(Entries on locating words and elements)
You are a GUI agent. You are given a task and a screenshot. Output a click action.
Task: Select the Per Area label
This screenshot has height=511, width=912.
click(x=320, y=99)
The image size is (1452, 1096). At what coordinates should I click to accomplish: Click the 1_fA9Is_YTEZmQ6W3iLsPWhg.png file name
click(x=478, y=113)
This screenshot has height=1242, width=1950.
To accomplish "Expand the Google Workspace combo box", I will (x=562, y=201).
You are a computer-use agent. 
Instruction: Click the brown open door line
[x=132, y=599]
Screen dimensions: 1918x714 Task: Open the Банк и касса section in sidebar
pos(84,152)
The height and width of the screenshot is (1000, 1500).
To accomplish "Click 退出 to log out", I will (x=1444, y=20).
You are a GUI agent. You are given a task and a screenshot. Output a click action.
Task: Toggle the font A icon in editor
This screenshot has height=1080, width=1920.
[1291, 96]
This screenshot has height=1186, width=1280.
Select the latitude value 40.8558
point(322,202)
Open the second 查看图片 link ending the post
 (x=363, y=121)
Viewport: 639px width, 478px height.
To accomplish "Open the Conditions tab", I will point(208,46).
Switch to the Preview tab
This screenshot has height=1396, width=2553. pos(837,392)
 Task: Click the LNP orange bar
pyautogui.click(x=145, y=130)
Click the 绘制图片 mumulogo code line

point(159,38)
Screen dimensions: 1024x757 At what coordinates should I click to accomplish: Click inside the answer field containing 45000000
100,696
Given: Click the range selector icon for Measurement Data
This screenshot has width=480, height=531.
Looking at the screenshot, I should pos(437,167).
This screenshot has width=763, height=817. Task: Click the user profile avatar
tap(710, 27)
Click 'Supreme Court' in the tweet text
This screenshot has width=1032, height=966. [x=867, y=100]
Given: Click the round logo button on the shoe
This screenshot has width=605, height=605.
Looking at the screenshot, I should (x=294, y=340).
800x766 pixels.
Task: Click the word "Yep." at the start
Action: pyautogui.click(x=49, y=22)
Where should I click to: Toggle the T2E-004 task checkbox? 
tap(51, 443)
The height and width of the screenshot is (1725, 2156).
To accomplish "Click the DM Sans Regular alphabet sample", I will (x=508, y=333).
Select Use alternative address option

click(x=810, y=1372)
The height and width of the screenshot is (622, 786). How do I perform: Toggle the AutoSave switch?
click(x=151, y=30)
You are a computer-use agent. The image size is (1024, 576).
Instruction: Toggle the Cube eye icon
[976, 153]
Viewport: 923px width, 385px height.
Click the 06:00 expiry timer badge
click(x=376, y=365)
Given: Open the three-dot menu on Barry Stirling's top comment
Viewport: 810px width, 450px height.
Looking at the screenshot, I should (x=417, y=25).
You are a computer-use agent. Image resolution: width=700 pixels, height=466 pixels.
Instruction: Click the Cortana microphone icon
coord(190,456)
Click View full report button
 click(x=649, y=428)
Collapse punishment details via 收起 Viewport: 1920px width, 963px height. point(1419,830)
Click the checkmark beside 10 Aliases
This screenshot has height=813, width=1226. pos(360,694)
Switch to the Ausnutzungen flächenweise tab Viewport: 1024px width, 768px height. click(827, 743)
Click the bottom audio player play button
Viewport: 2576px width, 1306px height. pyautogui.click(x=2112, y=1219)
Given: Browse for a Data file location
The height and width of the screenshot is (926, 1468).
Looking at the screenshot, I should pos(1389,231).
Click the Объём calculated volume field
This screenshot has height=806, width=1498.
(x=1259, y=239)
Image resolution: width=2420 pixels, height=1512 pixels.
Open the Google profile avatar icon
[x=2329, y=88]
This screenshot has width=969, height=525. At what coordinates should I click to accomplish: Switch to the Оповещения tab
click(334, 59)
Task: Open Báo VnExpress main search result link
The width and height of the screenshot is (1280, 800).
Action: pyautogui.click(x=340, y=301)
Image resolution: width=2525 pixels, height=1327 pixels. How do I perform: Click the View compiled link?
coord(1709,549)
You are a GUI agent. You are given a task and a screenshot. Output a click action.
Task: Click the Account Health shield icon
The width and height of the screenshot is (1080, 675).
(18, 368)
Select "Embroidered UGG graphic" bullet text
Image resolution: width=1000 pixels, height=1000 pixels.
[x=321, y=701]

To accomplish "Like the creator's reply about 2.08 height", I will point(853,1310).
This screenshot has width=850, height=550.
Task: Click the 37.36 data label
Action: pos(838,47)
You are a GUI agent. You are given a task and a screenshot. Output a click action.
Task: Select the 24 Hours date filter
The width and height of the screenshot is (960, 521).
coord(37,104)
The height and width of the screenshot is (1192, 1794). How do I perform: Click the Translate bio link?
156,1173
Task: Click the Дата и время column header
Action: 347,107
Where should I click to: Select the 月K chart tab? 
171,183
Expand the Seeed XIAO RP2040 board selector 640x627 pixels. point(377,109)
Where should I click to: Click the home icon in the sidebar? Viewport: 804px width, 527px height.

▶ Task to complete
Give the number of lines in the items above that contain the string "computer", matching case exactly. Reply with the number only.

▶ Task answer
3